Watchdog3Anti pornography activist group Morality in Media was hoping for a stronger statement from FCC Chairman nominee Tom Wheeler when he met with the Senate Commerce Committee 6/18/13. Wheeler mentioned calling upon our “better angels” when dealing with indecency but otherwise was short on specifics.

MIM would prefer that the Senate put a hold on Wheeler’s candidacy until he comes up with some better answers.

Organization leader Patrick Trueman stated, “Leadership on TV decency is sorely needed. But, after a four year hiatus on decency enforcement at the FCC we can only hope that Wheeler’s better angels tell him to follow the will of the American public, and vigorously enforce the federal decency law, which he is free to do after the U. S. Supreme Court decision in FCC V. Fox of last June.”

RBR-TVBR observation: Here’s a news flash – Wheeler was short on specifics, period, regardless of topic. That was by design, and it follow the pattern we have seen for every single commissioner who we’ve seen interviewed by the Committee.

It was to be expected in particular on this issue. The Supreme Court, far from saying the FCC is free to enforce indecency as it sees fit, essentially sent it back to the drawing board. It did not make any specific suggestions, but ordered to make sure that stakeholders and the public are participants in the process, unlike the unilateral change in fleeting expletive enforcement inserted by former Chairman Michael Powell. And it said the rules need to be clear enough that broadcasters have half a chance of following them.

That has led to a proceeding on the matter. With the record open, there is little in the way of meaningful comment that Wheeler could have made.

We do know this, however – the proceeding is not intended to bring foul language and nudity onto broadcast television during primetime, which is what MIM has been contending.

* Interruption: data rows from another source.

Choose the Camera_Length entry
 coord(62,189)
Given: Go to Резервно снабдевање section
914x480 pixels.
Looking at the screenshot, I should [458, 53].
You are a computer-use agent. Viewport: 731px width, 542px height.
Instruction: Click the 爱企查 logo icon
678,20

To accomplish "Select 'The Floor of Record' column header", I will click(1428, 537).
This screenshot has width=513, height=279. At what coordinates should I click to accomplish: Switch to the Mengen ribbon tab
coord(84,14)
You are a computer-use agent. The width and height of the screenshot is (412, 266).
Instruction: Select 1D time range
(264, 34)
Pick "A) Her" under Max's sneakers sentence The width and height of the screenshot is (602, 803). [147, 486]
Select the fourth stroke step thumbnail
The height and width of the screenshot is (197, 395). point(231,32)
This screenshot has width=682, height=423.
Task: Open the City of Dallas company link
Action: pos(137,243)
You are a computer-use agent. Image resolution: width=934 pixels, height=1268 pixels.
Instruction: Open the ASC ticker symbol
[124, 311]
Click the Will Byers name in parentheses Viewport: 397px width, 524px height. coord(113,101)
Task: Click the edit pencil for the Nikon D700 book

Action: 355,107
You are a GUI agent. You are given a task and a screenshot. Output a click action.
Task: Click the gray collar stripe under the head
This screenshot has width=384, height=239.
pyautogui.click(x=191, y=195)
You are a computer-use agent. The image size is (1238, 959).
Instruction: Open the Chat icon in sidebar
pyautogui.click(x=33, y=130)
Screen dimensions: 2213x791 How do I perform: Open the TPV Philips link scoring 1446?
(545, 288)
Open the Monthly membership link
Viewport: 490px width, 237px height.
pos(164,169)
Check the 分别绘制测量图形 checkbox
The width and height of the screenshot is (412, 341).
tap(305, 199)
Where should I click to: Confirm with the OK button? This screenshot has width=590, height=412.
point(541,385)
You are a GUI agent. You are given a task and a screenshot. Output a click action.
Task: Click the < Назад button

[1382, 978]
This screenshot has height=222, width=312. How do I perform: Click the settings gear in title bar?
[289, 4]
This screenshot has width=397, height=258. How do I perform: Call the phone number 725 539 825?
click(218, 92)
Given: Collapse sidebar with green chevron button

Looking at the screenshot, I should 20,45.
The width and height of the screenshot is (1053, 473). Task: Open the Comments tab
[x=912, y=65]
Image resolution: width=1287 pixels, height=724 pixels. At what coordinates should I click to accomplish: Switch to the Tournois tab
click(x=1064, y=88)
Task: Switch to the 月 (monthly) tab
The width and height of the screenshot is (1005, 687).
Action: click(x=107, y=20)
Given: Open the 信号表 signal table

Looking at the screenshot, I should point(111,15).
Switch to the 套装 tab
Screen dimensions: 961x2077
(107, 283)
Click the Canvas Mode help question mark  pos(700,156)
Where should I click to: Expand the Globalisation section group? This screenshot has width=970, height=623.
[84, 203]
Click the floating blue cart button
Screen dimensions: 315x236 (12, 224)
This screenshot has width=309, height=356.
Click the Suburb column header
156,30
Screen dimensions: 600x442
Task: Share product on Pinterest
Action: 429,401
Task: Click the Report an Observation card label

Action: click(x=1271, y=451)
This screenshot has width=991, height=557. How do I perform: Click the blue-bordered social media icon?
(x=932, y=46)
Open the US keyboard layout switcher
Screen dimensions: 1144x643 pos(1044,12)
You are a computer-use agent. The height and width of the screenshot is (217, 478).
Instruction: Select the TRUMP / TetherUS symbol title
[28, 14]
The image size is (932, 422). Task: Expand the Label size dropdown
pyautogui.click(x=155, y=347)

  1. For an idiot like Trueman(or that other idiot, PTC head Tim Winter) to suggest that FCC enforcement of “indecency” is the “will of the American people”, it’s asinine for him to think his group represents that so-called will, considering that there are over 300 million people living in the USA and the total number of members in his group would only cover .1% of the US population, if that.

    Just because one person finds something “offensive” doesn’t mean everybody finds it “offensive”(though it is offensive that 3 out of 5 unelected people in Washington can judge something “indecent” after the program in question airs).

    This is essentially the FCC’s last chance. The Supreme Court overturned the “fleeting” rules on due process grounds(FCC didn’t tell broadcasters ahead of time of rule change to “fleeting”) while not answering the questions of the constitutionality of the “indecency” rules……….yet. If the FCC ultimately decides to keep the rules as is, the FCC runs the risk of losing their “indecency” enforcement rules for good. The broadcast networks made it clear in their filings that they’re prepared to go back to SCOTUS to get Pacifica reversed if the FCC doesn’t change the rules to make those rules clearer as to what’s allowed and what’s not.